Sun to set on second golden period for Irish commercial property
Green REIT reported a total return of 24.4% in the year and profit was at €157m (30 June 2014: profit of €43m) with basic earnings per share (EPS) rising 89.5% to 23.5 cent.
Green REIT had an initial public offering (IPO) in 2013 and its sole investment manager Green Property REIT Ventures Ltd., is led by Stephen Vernon and Pat Gunne. Vernon was managing director of Green Property Plc from 1993 until he took the company private in 2002, and he has since been chairman of the closely held company.
A real estate investment trust (REIT) is a company that owns, and in most cases, operates income-producing property assets.
Pat Gunne, chief executive of Green Property REIT Ventures, said Monday that Dublin’s office market is facing “possible oversupply” from 2018 onwards. He said that 5m square feet of new space is under development. “One million is pre-let and we would expect the other 4m to be funded over the next 12 months,” Gunne added.
Stephen Vernon, executive chairman, said that the “golden period” of returns for Irish commercial property is probably over, and that Green Reit is unlikely to see another year of 24% growth.
According to MSCI, the global index firm, total returns from Irish investment property hit 6.3% in the quarter to June 2015, rising above the 4.3% returned in the first quarter of 2015. Offices continued to lead the market in Q2 2015, returning 7.4% in the last quarter, and 37.7% year on year compared with 33.0% in 2014, representing another record performance figure for the office sector
Irish returns were among the best in the world in 2014 — returns on investment hit 40.1% year on year in Q4 of 2014, rising above the previous quarter’s high of 33.2%.

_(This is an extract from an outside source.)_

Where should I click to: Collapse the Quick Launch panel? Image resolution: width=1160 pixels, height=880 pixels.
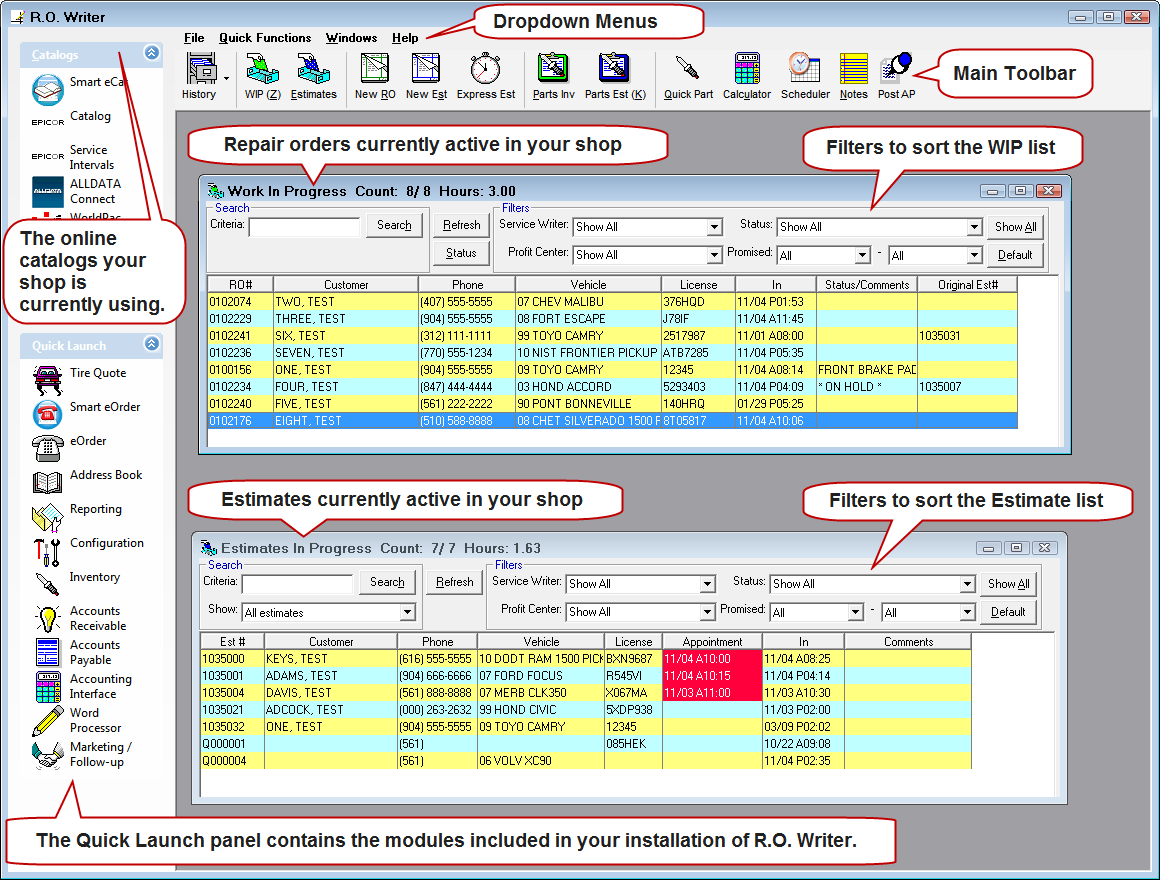point(151,344)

The 12-month return for Irish commercial property of 33.7% to the end of June 2015 was more than double that for the UK over the same period (16.7% according to the IPD UK Monthly Property Index). Irish real estate also outperformed Irish bonds, which returned 7.6% over the last 12 months (JP-Morgan 7-10 yr) and Irish equities, which returned 36.6% (ISEQ Equity Index).

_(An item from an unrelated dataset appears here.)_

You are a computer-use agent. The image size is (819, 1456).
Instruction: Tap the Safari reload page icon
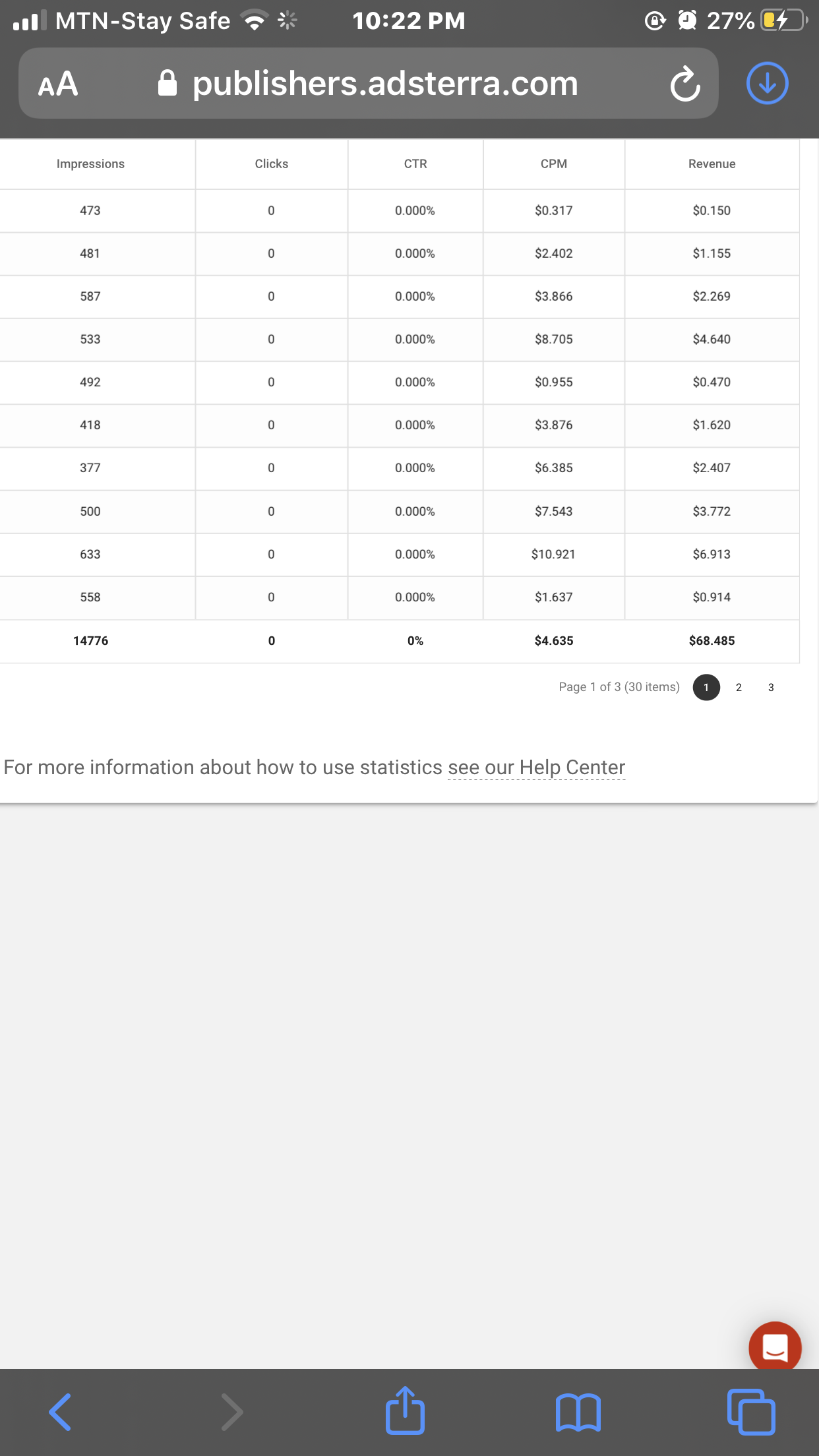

Colm Lauder of MSCI, said: “The IPD/SCSI Ireland Quarterly Property Index shows that it has once again been a very strong quarter for Irish office investments. That said, we have also seen an improvement in the industrial sector, with total returns rising 250 basis points over the course of the second quarter of 2015.

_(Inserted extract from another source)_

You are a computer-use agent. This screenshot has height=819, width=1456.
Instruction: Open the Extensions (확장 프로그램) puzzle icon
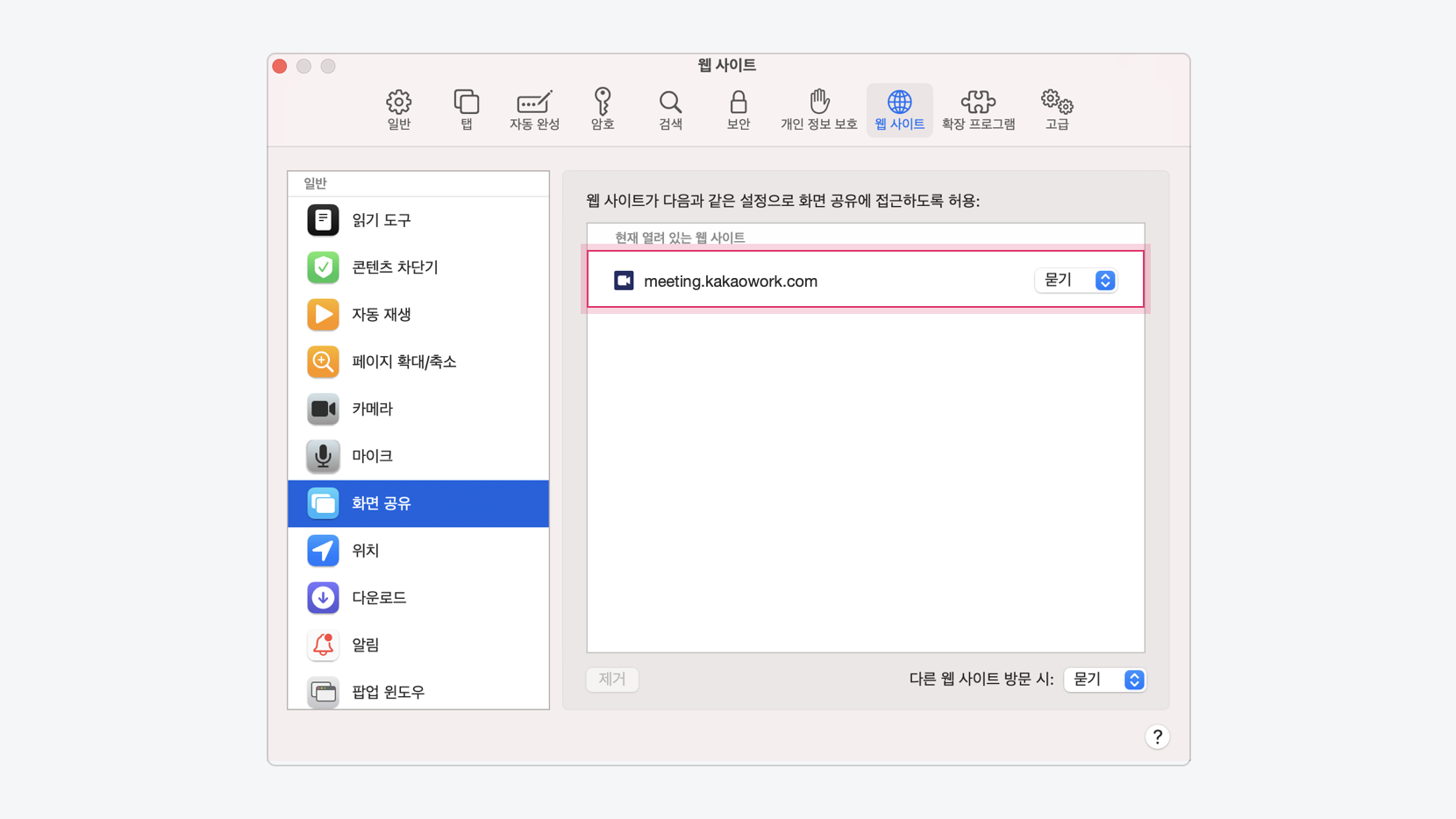coord(978,110)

“The prime retail sector recorded a significant pickup in rental performance during the second quarter, with market rents climbing by 4.4% on Grafton Street as confidence returns to the retail trade. Values on Ireland’s leading high street have grown by 49% in the last 24 months, although this still leaves values 62% off the 2007 peak. Investment pricing on Grafton Street showed an equivalent yield of 4.5% at the end of June, a long way off the 2.6% level achieved during the boom years.”
Pic above: MSCI's IPD/SCSI Ireland Quarterly Property Index to June 2015.